**** Extracted information

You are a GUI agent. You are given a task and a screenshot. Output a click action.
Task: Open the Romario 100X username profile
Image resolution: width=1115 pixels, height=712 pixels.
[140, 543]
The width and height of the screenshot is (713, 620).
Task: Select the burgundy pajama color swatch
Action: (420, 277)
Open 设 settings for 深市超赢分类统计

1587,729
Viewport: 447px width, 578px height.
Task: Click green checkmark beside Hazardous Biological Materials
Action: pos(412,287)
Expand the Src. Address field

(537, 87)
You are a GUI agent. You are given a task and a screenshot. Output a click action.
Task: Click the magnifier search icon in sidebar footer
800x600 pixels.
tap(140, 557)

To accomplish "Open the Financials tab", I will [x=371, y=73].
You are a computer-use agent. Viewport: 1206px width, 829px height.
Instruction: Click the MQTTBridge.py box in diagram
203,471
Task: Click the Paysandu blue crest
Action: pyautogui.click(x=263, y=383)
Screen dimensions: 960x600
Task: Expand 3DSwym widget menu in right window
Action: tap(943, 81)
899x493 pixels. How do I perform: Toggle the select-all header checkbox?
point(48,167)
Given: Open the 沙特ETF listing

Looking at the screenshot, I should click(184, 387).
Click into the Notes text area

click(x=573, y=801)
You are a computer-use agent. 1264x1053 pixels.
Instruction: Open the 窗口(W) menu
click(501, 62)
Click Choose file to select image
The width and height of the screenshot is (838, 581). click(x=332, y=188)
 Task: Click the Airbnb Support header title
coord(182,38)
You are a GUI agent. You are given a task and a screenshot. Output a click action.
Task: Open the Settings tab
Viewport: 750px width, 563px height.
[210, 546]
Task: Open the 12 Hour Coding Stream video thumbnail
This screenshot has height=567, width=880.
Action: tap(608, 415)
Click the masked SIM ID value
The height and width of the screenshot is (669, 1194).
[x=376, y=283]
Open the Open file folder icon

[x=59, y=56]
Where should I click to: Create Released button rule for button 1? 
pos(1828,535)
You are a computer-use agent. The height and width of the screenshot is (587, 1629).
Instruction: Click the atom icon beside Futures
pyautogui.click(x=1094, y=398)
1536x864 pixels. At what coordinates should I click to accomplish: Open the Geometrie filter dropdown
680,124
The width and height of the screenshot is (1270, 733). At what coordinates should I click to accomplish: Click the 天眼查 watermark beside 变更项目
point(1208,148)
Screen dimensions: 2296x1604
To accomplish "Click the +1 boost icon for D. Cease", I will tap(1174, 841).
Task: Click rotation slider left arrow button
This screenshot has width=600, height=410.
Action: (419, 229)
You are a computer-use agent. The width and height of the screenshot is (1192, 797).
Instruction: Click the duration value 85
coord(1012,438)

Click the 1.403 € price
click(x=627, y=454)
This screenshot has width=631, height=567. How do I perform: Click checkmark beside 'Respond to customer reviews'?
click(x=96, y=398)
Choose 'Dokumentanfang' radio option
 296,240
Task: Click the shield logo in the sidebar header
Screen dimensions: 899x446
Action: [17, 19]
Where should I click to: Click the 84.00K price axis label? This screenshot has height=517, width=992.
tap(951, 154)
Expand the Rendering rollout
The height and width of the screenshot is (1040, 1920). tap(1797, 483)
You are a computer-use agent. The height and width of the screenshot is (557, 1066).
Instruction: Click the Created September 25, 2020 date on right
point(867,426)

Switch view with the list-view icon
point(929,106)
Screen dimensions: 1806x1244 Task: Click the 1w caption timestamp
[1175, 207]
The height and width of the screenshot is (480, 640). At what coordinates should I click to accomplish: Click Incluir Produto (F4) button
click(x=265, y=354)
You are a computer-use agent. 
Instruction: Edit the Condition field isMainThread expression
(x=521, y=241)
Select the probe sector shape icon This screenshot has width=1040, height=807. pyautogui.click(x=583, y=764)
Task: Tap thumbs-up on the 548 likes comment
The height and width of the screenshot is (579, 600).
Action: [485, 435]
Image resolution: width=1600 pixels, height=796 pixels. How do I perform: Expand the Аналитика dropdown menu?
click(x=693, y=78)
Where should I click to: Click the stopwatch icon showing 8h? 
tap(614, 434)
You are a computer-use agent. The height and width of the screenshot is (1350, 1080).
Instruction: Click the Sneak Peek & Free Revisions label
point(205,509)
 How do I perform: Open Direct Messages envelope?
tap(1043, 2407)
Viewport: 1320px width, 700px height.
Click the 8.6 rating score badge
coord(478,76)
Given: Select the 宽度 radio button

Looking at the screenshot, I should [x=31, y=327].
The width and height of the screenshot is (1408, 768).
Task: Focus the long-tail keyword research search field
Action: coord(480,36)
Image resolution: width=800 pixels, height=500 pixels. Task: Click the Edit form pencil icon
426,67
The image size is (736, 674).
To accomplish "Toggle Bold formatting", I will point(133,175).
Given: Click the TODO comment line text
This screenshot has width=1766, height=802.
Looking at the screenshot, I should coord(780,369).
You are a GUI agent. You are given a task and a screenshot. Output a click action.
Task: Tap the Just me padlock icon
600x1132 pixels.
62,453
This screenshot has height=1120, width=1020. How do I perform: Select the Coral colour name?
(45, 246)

********

You are asked to transcribe all of the data above exactly.

You are a GUI agent. You are given a task and a screenshot. Output a click action.
Task: Open the Romario 100X username profile
Image resolution: width=1115 pixels, height=712 pixels.
[140, 543]
The width and height of the screenshot is (713, 620).
Task: Select the burgundy pajama color swatch
Action: (420, 277)
Open 设 settings for 深市超赢分类统计

1587,729
Viewport: 447px width, 578px height.
Task: Click green checkmark beside Hazardous Biological Materials
Action: pos(412,287)
Expand the Src. Address field

(537, 87)
You are a GUI agent. You are given a task and a screenshot. Output a click action.
Task: Click the magnifier search icon in sidebar footer
800x600 pixels.
tap(140, 557)

To accomplish "Open the Financials tab", I will [x=371, y=73].
You are a computer-use agent. Viewport: 1206px width, 829px height.
Instruction: Click the MQTTBridge.py box in diagram
203,471
Task: Click the Paysandu blue crest
Action: pyautogui.click(x=263, y=383)
Screen dimensions: 960x600
Task: Expand 3DSwym widget menu in right window
Action: tap(943, 81)
899x493 pixels. How do I perform: Toggle the select-all header checkbox?
point(48,167)
Given: Open the 沙特ETF listing

Looking at the screenshot, I should click(184, 387).
Click into the Notes text area

click(x=573, y=801)
You are a computer-use agent. 1264x1053 pixels.
Instruction: Open the 窗口(W) menu
click(501, 62)
Click Choose file to select image
The width and height of the screenshot is (838, 581). click(x=332, y=188)
 Task: Click the Airbnb Support header title
coord(182,38)
You are a GUI agent. You are given a task and a screenshot. Output a click action.
Task: Open the Settings tab
Viewport: 750px width, 563px height.
[210, 546]
Task: Open the 12 Hour Coding Stream video thumbnail
This screenshot has height=567, width=880.
Action: tap(608, 415)
Click the masked SIM ID value
The height and width of the screenshot is (669, 1194).
[x=376, y=283]
Open the Open file folder icon

[x=59, y=56]
Where should I click to: Create Released button rule for button 1? 
pos(1828,535)
You are a computer-use agent. The height and width of the screenshot is (587, 1629).
Instruction: Click the atom icon beside Futures
pyautogui.click(x=1094, y=398)
1536x864 pixels. At what coordinates should I click to accomplish: Open the Geometrie filter dropdown
680,124
The width and height of the screenshot is (1270, 733). At what coordinates should I click to accomplish: Click the 天眼查 watermark beside 变更项目
point(1208,148)
Screen dimensions: 2296x1604
To accomplish "Click the +1 boost icon for D. Cease", I will tap(1174, 841).
Task: Click rotation slider left arrow button
This screenshot has width=600, height=410.
Action: (419, 229)
You are a computer-use agent. The width and height of the screenshot is (1192, 797).
Instruction: Click the duration value 85
coord(1012,438)

Click the 1.403 € price
click(x=627, y=454)
This screenshot has width=631, height=567. How do I perform: Click checkmark beside 'Respond to customer reviews'?
click(x=96, y=398)
Choose 'Dokumentanfang' radio option
 296,240
Task: Click the shield logo in the sidebar header
Screen dimensions: 899x446
Action: [17, 19]
Where should I click to: Click the 84.00K price axis label? This screenshot has height=517, width=992.
tap(951, 154)
Expand the Rendering rollout
The height and width of the screenshot is (1040, 1920). tap(1797, 483)
You are a computer-use agent. The height and width of the screenshot is (557, 1066).
Instruction: Click the Created September 25, 2020 date on right
point(867,426)

Switch view with the list-view icon
point(929,106)
Screen dimensions: 1806x1244 Task: Click the 1w caption timestamp
[1175, 207]
The height and width of the screenshot is (480, 640). At what coordinates should I click to accomplish: Click Incluir Produto (F4) button
click(x=265, y=354)
You are a computer-use agent. 
Instruction: Edit the Condition field isMainThread expression
(x=521, y=241)
Select the probe sector shape icon This screenshot has width=1040, height=807. pyautogui.click(x=583, y=764)
Task: Tap thumbs-up on the 548 likes comment
The height and width of the screenshot is (579, 600).
Action: [485, 435]
Image resolution: width=1600 pixels, height=796 pixels. How do I perform: Expand the Аналитика dropdown menu?
click(x=693, y=78)
Where should I click to: Click the stopwatch icon showing 8h? 
tap(614, 434)
You are a computer-use agent. The height and width of the screenshot is (1350, 1080).
Instruction: Click the Sneak Peek & Free Revisions label
point(205,509)
 How do I perform: Open Direct Messages envelope?
tap(1043, 2407)
Viewport: 1320px width, 700px height.
Click the 8.6 rating score badge
coord(478,76)
Given: Select the 宽度 radio button

Looking at the screenshot, I should [x=31, y=327].
The width and height of the screenshot is (1408, 768).
Task: Focus the long-tail keyword research search field
Action: coord(480,36)
Image resolution: width=800 pixels, height=500 pixels. Task: Click the Edit form pencil icon
426,67
The image size is (736, 674).
To accomplish "Toggle Bold formatting", I will point(133,175).
Given: Click the TODO comment line text
This screenshot has width=1766, height=802.
Looking at the screenshot, I should coord(780,369).
You are a GUI agent. You are given a task and a screenshot. Output a click action.
Task: Tap the Just me padlock icon
600x1132 pixels.
62,453
This screenshot has height=1120, width=1020. How do I perform: Select the Coral colour name?
(45, 246)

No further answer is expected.